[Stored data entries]

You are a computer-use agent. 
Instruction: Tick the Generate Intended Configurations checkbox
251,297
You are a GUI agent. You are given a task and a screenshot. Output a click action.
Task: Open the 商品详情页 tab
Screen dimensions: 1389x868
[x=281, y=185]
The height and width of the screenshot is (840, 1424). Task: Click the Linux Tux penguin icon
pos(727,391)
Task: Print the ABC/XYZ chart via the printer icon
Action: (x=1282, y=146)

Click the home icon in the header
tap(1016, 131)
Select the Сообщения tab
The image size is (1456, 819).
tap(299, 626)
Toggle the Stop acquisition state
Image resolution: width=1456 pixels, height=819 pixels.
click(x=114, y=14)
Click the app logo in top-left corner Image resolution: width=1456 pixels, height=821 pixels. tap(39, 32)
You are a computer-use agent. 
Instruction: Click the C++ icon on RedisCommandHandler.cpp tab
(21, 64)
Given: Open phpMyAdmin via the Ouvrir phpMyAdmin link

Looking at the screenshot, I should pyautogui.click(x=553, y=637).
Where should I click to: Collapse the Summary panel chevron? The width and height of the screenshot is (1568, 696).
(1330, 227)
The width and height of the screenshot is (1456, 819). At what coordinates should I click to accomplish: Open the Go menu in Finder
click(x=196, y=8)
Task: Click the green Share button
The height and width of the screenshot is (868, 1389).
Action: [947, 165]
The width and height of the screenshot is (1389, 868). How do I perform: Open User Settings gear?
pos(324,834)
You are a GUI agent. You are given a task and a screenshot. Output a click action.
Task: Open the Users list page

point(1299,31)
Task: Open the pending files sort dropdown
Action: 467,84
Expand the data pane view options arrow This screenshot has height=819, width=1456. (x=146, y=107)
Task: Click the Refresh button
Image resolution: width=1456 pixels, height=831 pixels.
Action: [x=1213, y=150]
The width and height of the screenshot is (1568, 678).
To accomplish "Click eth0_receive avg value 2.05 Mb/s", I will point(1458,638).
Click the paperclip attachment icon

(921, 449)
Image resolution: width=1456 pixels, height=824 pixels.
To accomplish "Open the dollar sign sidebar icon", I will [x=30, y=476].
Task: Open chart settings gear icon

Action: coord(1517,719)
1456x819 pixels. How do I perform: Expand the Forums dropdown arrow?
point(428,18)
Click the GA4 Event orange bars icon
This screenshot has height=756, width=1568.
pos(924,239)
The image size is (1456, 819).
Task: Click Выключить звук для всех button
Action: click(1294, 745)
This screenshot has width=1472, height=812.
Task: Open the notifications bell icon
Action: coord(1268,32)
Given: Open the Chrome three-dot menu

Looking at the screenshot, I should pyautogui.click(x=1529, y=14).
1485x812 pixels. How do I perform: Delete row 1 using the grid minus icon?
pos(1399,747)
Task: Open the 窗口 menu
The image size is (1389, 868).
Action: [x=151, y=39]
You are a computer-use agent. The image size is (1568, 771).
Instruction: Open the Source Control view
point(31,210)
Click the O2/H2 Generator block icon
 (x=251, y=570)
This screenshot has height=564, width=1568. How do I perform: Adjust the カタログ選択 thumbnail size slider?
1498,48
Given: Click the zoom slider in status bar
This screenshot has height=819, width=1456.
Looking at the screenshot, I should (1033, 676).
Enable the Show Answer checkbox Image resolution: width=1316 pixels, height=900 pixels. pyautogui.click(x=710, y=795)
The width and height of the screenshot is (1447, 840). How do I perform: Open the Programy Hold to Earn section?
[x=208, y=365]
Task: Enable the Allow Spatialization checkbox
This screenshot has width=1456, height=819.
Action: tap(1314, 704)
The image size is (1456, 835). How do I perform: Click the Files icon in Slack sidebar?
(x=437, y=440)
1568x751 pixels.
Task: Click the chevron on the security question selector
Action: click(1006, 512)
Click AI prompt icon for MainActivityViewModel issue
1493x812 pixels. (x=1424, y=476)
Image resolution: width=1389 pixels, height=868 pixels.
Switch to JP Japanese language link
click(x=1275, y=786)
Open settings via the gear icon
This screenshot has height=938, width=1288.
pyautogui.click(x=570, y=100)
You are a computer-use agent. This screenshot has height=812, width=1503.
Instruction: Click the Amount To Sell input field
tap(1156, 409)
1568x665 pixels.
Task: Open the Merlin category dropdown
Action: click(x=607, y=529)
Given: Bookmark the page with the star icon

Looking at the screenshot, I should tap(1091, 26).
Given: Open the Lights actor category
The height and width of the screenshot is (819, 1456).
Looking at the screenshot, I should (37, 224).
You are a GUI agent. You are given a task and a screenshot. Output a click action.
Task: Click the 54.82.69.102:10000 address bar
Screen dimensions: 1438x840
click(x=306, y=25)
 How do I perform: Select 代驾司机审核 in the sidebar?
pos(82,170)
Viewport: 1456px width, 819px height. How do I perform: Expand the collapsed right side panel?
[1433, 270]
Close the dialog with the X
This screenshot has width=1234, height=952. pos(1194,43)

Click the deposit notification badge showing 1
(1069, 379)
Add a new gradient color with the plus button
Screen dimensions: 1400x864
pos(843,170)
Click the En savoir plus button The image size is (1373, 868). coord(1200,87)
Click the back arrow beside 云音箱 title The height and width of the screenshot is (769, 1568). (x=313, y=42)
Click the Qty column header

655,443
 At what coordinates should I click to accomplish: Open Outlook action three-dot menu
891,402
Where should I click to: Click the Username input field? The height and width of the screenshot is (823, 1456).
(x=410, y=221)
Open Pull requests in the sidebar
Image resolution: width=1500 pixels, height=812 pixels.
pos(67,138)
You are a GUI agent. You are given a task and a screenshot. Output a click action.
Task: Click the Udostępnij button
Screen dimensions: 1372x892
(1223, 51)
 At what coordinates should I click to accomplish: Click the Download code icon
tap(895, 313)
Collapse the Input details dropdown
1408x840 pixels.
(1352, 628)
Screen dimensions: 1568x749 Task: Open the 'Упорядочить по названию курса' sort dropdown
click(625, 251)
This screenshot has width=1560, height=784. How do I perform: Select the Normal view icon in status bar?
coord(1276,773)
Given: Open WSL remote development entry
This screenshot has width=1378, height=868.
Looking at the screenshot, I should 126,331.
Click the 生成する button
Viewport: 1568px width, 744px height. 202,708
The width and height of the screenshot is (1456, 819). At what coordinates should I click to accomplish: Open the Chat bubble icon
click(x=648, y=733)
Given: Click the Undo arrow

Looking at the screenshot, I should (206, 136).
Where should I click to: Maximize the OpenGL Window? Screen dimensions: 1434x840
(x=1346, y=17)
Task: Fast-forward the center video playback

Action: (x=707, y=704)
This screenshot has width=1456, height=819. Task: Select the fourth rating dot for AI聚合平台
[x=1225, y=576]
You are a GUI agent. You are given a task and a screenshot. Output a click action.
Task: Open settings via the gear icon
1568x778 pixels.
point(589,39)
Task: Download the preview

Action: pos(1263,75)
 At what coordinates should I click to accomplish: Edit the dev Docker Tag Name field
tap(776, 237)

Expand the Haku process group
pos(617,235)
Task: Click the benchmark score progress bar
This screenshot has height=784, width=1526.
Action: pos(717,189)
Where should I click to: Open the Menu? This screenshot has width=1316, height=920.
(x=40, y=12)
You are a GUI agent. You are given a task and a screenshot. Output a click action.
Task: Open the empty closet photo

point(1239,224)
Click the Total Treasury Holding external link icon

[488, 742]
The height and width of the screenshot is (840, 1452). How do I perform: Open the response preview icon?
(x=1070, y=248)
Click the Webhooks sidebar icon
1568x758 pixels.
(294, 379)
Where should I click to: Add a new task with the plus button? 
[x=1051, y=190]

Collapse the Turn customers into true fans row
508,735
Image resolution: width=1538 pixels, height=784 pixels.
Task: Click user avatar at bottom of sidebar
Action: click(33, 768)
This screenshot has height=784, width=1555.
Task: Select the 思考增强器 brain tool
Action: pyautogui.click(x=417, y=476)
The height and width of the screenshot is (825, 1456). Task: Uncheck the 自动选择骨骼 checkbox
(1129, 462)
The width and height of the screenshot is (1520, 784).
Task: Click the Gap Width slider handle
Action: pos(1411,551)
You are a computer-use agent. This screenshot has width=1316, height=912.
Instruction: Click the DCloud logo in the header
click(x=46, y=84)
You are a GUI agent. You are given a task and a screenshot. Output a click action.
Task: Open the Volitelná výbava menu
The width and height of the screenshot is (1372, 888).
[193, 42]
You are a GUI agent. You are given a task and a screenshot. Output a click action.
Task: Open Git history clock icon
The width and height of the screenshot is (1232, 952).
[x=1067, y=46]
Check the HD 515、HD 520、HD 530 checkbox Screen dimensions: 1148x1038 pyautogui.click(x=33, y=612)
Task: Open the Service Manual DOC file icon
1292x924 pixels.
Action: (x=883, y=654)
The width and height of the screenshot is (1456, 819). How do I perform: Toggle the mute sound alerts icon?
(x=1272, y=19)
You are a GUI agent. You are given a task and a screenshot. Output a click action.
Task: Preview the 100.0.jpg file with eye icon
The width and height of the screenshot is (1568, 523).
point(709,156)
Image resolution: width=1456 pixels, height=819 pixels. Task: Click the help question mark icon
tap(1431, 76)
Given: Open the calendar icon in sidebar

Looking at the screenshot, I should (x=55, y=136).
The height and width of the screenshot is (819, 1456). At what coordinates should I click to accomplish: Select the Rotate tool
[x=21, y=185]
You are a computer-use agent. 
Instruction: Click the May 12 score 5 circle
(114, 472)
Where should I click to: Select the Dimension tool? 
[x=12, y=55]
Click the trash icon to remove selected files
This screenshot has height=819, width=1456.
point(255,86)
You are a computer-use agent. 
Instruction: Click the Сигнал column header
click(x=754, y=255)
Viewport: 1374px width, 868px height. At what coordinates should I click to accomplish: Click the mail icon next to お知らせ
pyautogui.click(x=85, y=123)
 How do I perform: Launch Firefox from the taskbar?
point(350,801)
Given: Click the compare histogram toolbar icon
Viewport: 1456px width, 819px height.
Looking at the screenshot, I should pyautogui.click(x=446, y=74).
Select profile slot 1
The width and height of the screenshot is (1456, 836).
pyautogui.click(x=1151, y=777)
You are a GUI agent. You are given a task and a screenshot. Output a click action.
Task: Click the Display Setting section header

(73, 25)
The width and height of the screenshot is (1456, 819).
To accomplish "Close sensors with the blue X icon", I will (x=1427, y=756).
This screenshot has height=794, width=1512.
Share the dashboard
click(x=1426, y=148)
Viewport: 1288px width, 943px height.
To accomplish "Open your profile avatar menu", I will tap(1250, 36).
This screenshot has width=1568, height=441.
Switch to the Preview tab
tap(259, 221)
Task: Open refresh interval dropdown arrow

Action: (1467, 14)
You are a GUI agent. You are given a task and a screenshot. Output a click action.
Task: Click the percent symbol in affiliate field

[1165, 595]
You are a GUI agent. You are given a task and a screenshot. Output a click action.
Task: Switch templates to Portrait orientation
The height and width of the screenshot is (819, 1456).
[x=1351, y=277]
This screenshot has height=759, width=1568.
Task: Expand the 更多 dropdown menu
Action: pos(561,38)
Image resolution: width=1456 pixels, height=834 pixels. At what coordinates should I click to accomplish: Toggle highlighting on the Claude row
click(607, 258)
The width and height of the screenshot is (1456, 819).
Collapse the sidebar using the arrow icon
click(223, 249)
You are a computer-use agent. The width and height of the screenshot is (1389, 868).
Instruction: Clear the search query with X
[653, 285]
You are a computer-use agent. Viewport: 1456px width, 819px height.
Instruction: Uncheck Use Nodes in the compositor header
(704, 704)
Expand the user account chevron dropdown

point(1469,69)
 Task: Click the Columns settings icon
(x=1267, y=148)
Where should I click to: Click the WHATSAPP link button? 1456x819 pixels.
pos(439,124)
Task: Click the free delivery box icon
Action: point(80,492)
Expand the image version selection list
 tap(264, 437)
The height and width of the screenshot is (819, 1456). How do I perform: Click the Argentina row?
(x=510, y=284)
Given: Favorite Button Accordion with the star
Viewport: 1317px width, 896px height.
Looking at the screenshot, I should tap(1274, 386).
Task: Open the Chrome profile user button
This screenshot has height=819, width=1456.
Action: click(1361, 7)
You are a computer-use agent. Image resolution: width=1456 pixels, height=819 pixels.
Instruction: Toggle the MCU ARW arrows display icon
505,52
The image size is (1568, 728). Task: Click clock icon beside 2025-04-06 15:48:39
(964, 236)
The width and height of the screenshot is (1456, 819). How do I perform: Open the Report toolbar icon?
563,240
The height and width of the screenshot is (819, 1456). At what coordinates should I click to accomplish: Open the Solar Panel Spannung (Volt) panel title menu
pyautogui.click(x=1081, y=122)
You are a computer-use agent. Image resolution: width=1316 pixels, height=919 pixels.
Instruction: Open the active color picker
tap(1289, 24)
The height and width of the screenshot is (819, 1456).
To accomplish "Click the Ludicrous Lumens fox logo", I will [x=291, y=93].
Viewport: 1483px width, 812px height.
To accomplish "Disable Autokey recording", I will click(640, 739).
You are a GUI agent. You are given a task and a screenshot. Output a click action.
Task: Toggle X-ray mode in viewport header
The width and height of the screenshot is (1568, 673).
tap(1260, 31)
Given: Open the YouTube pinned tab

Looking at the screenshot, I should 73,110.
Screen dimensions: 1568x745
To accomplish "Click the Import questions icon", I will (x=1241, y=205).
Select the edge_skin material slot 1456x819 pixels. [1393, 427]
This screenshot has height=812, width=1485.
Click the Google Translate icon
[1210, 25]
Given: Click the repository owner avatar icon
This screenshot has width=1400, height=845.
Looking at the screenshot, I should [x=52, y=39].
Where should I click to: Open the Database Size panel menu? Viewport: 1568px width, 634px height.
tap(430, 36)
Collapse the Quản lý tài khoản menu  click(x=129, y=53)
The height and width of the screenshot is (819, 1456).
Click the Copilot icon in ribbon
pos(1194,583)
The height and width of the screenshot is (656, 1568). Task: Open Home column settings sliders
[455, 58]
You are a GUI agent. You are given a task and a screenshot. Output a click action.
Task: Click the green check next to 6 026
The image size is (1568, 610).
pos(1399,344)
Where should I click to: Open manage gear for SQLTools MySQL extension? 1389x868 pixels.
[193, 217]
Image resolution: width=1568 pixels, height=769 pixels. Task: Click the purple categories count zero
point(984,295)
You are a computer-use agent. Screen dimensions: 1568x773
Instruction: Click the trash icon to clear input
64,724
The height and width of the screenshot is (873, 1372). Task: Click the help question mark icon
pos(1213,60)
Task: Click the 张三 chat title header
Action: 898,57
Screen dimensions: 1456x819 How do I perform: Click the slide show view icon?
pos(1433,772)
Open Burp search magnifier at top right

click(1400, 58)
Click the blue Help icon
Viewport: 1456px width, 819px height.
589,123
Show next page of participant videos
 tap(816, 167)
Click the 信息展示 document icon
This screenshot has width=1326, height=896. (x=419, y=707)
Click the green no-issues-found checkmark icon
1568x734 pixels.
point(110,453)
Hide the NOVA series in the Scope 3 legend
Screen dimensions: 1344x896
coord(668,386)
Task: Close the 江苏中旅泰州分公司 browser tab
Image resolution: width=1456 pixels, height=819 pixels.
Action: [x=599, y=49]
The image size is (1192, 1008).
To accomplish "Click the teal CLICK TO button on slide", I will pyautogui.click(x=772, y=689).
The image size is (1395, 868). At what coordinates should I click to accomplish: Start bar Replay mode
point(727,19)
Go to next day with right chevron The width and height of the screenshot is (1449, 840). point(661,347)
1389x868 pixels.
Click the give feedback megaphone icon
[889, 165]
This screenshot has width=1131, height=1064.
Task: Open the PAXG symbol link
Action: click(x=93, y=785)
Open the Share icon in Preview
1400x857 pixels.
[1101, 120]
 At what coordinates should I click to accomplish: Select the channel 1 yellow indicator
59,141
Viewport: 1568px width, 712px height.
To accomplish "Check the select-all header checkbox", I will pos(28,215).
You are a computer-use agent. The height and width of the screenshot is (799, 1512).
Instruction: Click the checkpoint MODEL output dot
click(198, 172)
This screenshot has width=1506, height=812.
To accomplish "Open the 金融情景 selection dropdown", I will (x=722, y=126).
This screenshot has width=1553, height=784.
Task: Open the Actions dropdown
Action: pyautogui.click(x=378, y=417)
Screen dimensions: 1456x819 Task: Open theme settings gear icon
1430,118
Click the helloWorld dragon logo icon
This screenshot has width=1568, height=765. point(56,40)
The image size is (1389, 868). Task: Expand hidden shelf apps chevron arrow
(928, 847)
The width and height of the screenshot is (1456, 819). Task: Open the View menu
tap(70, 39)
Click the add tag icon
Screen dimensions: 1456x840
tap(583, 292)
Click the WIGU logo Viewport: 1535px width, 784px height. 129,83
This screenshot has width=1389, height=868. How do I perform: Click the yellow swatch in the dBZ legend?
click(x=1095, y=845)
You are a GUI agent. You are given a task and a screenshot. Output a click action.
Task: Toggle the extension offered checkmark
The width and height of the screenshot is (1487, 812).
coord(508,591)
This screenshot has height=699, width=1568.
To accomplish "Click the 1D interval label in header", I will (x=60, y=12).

# [PROBLEM STATEMENT]
Please return a copy of each line in the entries that has the string "Enable".

# [ANSWER TO THE PROBLEM]
Enable the Show Answer checkbox Image resolution: width=1316 pixels, height=900 pixels. pyautogui.click(x=710, y=795)
Task: Enable the Allow Spatialization checkbox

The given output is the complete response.